Of the three, Culhane said he considers the CPA’s biggest advocacy accomplishment to be the federal government’s decision to allow employers to issue T4s electronically as the standard delivery method (Quebec soon followed for RL-1s). He gave two reasons for this.

“One, it is saving employers $130 million annually at no cost to the government. The other is that it took us about six or seven years to get it through and it taught us something.”

The CPA learned that to get the government to make significant payroll-related changes, it needed to get support beyond the payroll community.

“We built alliances with the Chartered Professional Accountants and the Canadian Federation of Independent Business. Getting those organizations and other business associations onside, it built a broader base of support. That helped us out quite a bit with the government folks,” he said.

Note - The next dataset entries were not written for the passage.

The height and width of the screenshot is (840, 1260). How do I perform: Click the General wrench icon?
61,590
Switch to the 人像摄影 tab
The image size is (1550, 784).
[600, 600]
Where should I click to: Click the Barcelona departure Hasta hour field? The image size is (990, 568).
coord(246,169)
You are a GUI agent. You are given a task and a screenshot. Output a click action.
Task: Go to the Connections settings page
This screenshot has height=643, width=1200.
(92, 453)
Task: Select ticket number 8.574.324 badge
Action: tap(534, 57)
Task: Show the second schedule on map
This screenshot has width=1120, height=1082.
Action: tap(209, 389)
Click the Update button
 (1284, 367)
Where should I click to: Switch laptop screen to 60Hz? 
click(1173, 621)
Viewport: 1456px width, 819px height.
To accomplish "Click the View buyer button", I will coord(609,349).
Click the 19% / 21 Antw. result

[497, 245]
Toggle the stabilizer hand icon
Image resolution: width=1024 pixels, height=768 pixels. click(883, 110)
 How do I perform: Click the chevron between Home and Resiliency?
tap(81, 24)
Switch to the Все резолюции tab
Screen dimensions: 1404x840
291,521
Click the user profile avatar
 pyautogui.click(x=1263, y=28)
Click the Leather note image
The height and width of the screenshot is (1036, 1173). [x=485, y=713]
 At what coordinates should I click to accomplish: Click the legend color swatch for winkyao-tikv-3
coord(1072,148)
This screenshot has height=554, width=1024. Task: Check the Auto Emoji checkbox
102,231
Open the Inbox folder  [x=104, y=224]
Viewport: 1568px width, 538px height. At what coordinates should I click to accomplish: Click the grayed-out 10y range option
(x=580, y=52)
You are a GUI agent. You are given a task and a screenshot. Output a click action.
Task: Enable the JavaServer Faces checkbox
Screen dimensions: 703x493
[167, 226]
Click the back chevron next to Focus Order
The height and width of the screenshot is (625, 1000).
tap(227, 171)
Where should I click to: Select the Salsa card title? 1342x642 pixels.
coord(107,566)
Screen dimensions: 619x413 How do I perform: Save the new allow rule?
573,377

The CPA’s efforts in getting the federal and Quebec governments onside with electronic T4s and RL-1s  garnered the association a government relations award of excellence from the Canadian Society of Association Executives (CSAE) last year.

CSAE also awarded Culhane its Pinnacle Award last year for exceptional and outstanding leadership in the not-for-profit sector.

Creating alliances with other associations has continued to help the CPA in its advocacy work, Culhane said.

“Last year when the Employment Insurance efficiencies task force of Parliament was looking for input, we made two presentations to the group,” said Culhane.

“We were the first people they talked to and the last people they talked to. The reason for that is that a couple of the other associations and government folks said, ‘You’ve got to talk to the CPA. They know more about employment insurance (EI) than any other employer group,’” he said. “When you get other associations telling somebody to put you on their agenda, you know that you have been effective.”

Looking ahead in advocacy, Culhane said he expects the CPA will continue to focus on EI, including the Record of Employment (ROE).

“In our work with the EI efficiencies task force, we have indicated that the way forward is to use actual payroll data instead of the ROE. That’s going to take us major places,” he said.

He added that the association is also interested in working with the government to find ways to improve EI administration to reduce the costs of benefit overpayments.

Besides EI, the CPA will likely work towards further changes to employer remittances to the Canada Revenue Agency and Revenu Québec, said Culhane.

“Currently, large employers — thresholds one and two — have three business days to provide their remittance from the previous year. Three business days into January. Meanwhile, smaller employers have until Jan. 15. How does that make sense?”

“You’ve got more complicated payrolls with stock option plans or cars and other vehicles that are, for all intents and purposes, being administered by a third party. How is that Dec. 31 reporting even going to get to the company (from the third party) within three business days, much less being able to make the remittance? That’s something that we’re working on with them,” he said.

Taxable benefits will also continue to be an advocacy issue, he said, adding that the federal government needs to provide more guidance on some benefits and consider implementing thresholds for others.

For instance, he noted that employer-provided parking is a taxable benefit from the first dollar in Canada, while in the U.S., employees can receive up to $260 a month in parking benefits before they are taxable.

Besides government advocacy, Culhane said the association plans to promote payroll as a profession to other professionals.

“The next big public relations and marketing push for the CPA is going to be to make sure that we influence the professional accountants and the HR professionals to recognize that payroll is a profession and that it is a compliance-based function,” he said.

“Just like you need a professional accountant or a professional HR director, you should have your payroll staff professional,” said Culhane.

His fellow staffers will be missed, he said.

“I have been blessed to have the opportunity to meet so many people and great professionals. No ifs, ands or buts about it.”